## Условие задания
Воспроизведите дословно фрагмент текста о повышении таможенных сборов от слов «19 октября 1831» до слов «12 1/2 процентов.».

## Изучаемый текст
☆ ☆ ☆ ☆

19 октября 1831 года получено было в Совете представление министра финансов о необходимости по отмененному положению государственного казначейства возвысить в России на 1832 год некоторые казенные сборы, в том числе и таможенные пошлины на некоторые товары, с временной прибавкой на все вообще привозные по 12 1/2 процентов.
Совет был тогда особенно занят проектом нового закона о дворянских выборах, который велено было представить к 6–7 декабря. Но министр финансов, ссылаясь на скорый отъезд свой в Москву (где тогда государь находился), требовал, чтобы указ о возвышении таможенных сборов издан был непременно в ноябре, чтобы, при краткости времени до нового года, успеть сделать нужные по таможням распоряжения. Совет собирался по проекту о выборах 19, 23, 26 и 29 октября, т. е. в 10 дней четыре раза. Несмотря на то, в это же время департамент экономии рассмотрел помянутое представление министра финансов, и 31 октября оно выслушано и в общем собрании, а 7 ноября дело отправлено к государю в Москву, где и подписан 11 ноября указ с приложением таможенной росписи в том самом виде, в каком она одобрена и представлена была Советом. Указ был простой, форменный, а самые правила и распорядок новых сборов помещены были в конце росписи в виде примечаний, и тут, между прочим, о времени действия оной постановлено: «что сбор прибавочных 12 1/2 процентов должен начаться со дня получения в таможнях указа и браться со всех товаров, в таможенном ведомстве без очистки пошлиной еще находящихся и вновь прибывающих».

☆ ☆ ☆ ☆

## Данные
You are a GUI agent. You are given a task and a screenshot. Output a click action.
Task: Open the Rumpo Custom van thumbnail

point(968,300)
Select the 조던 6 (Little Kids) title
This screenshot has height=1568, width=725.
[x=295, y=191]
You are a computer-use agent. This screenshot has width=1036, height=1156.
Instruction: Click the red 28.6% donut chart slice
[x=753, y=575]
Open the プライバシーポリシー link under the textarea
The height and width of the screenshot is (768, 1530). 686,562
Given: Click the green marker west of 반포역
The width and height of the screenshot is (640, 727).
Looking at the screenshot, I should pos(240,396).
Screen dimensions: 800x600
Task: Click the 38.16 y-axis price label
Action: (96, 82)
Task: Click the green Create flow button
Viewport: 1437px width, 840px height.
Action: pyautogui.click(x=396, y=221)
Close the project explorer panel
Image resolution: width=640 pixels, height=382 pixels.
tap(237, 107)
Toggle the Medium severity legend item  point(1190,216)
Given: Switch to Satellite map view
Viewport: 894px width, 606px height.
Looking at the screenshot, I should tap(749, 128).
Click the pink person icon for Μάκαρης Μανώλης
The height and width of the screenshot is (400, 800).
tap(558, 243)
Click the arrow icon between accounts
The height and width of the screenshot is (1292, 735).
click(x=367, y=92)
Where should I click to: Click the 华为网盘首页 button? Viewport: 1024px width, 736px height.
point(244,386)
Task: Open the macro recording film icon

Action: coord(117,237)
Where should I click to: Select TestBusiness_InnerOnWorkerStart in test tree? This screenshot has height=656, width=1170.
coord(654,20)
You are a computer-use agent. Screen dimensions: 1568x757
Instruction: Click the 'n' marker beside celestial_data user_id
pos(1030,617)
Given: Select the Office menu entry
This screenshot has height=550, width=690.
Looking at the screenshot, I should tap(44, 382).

☆ ☆ ☆ ☆

## Разбор решения
19 октября 1831 года получено было в Совете представление министра финансов о необходимости по отмененному положению государственного казначейства возвысить в России на 1832 год некоторые казенные сборы, в том числе и таможенные пошлины на некоторые товары, с временной прибавкой на все вообще привозные по 12 1/2 процентов.